Collected data entries
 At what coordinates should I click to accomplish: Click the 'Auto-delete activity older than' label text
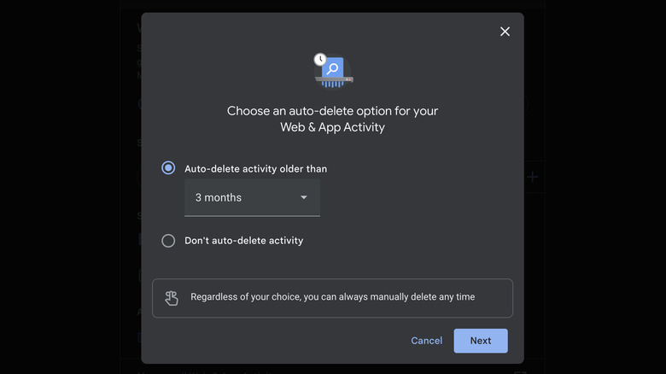point(255,169)
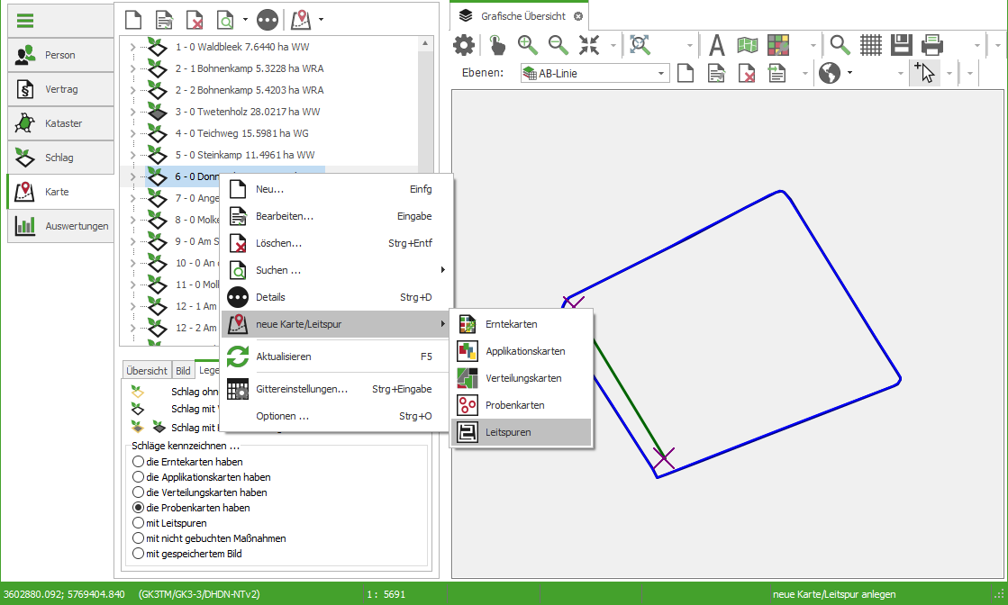The width and height of the screenshot is (1008, 605).
Task: Select 'die Erntekarten haben' radio button
Action: coord(138,462)
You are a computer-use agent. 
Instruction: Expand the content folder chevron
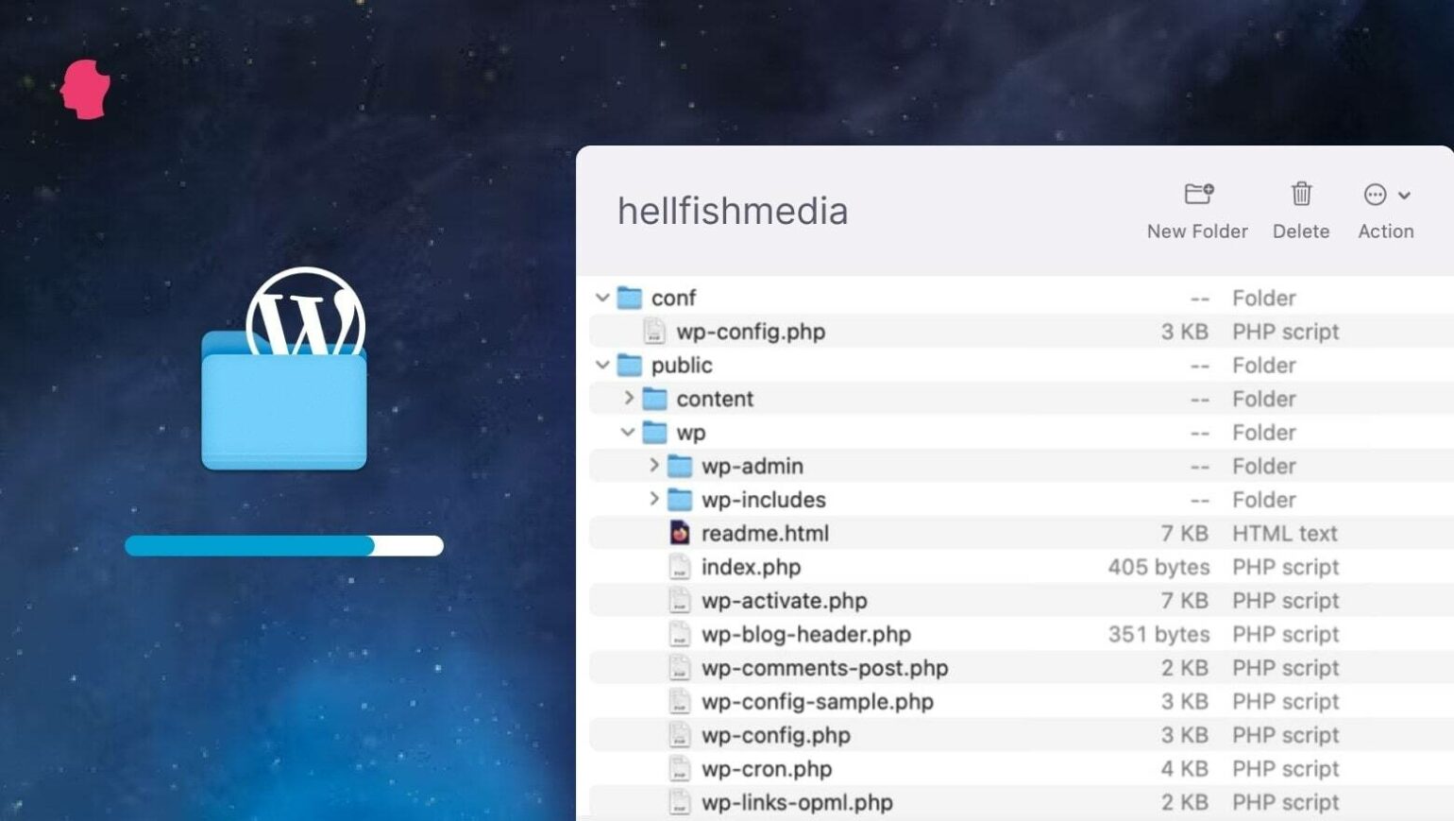(629, 399)
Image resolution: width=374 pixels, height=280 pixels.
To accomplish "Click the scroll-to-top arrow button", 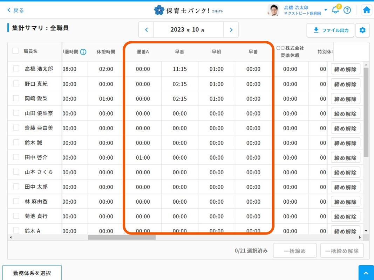I will (x=366, y=273).
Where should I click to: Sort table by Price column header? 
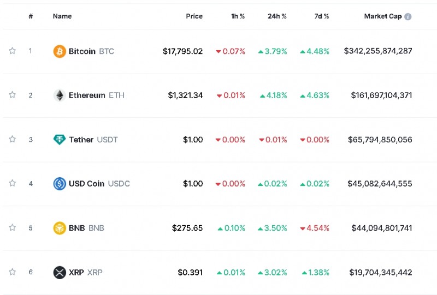coord(194,16)
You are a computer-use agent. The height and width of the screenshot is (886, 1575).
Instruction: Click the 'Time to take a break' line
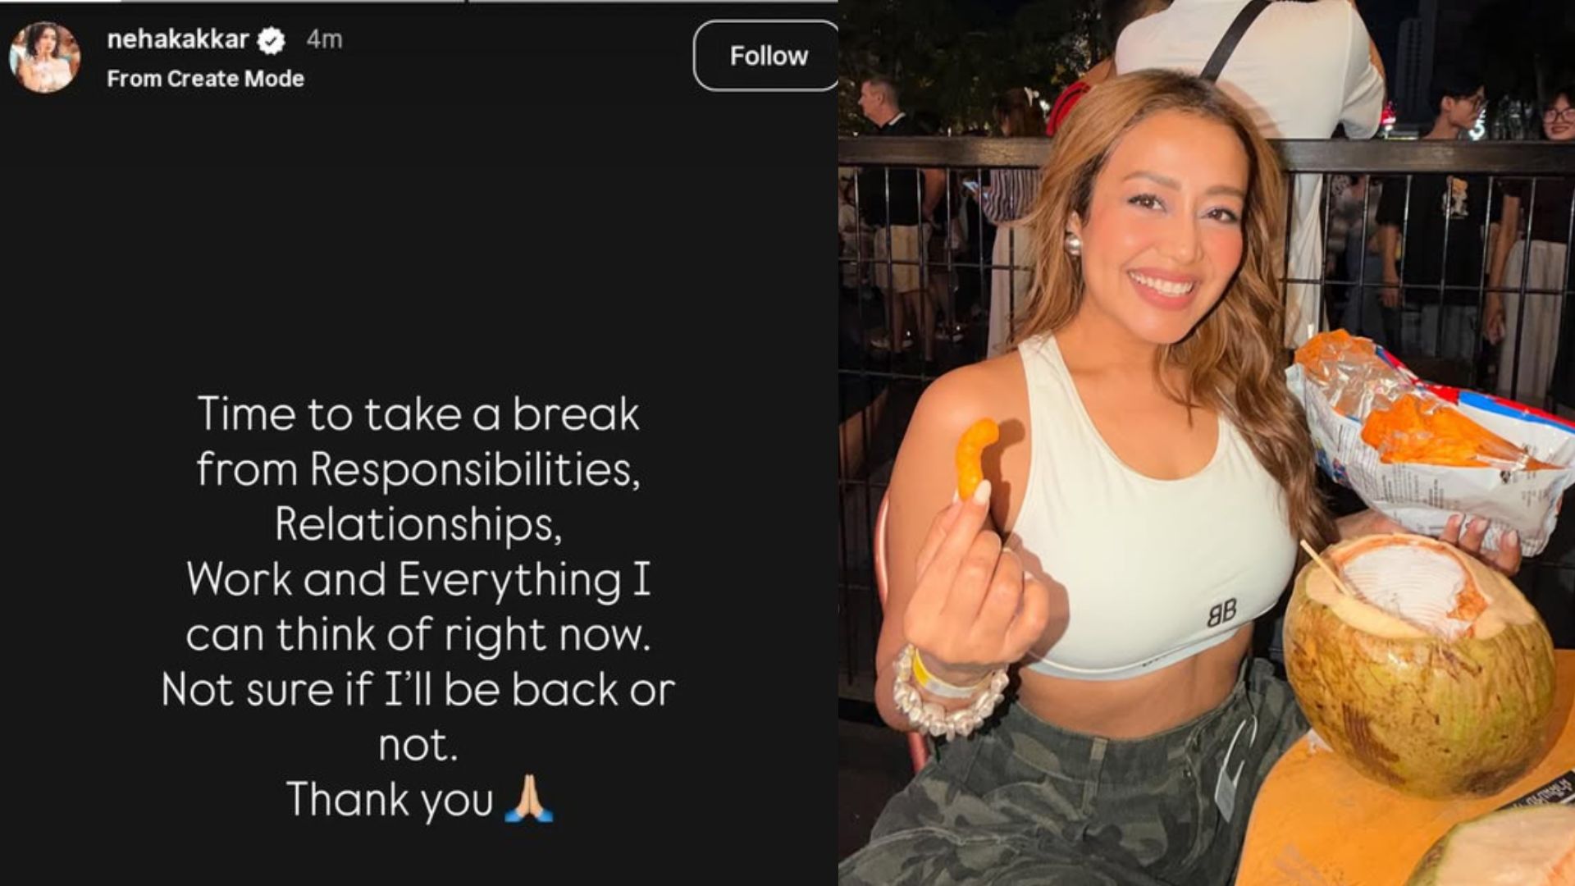418,414
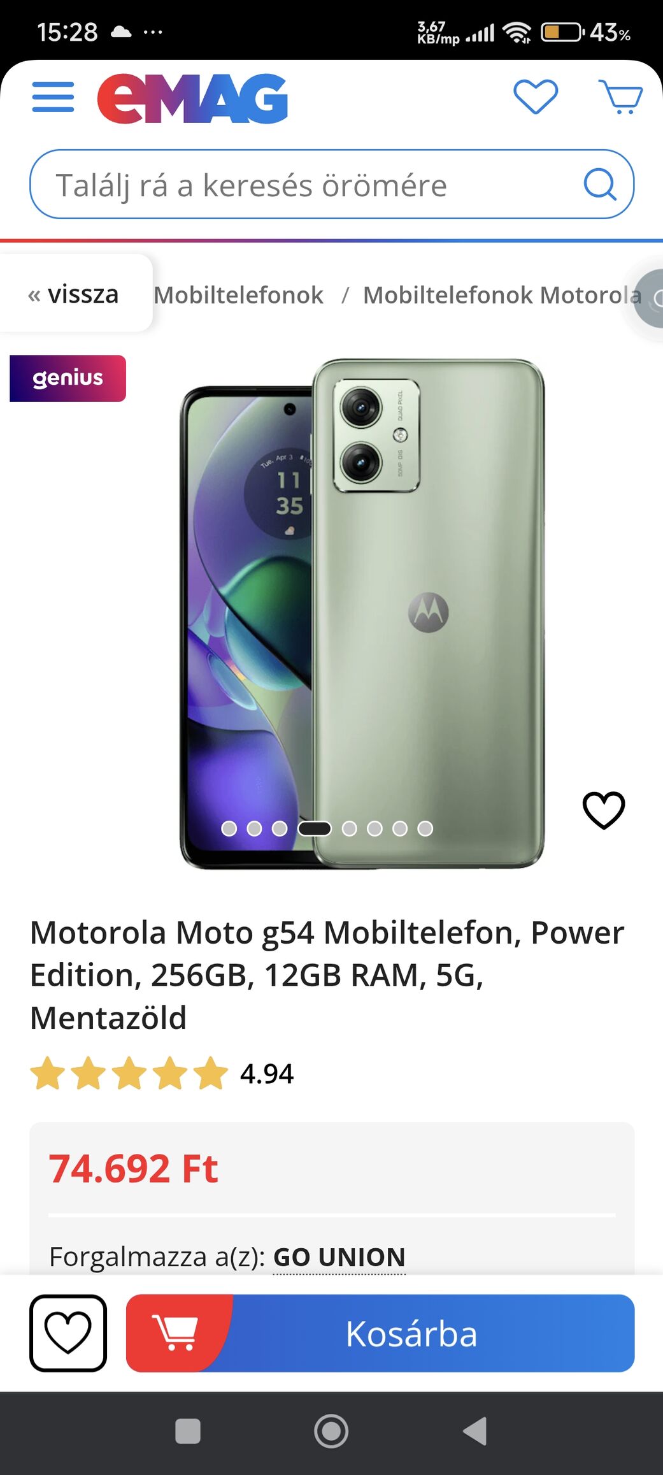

» Assignment:
Look for the word "computer". Copy out every line of the data that has it.

» Response for this exercise:
You are a computer-use agent. 
You are a computer-use agent. The height and width of the screenshot is (886, 1575).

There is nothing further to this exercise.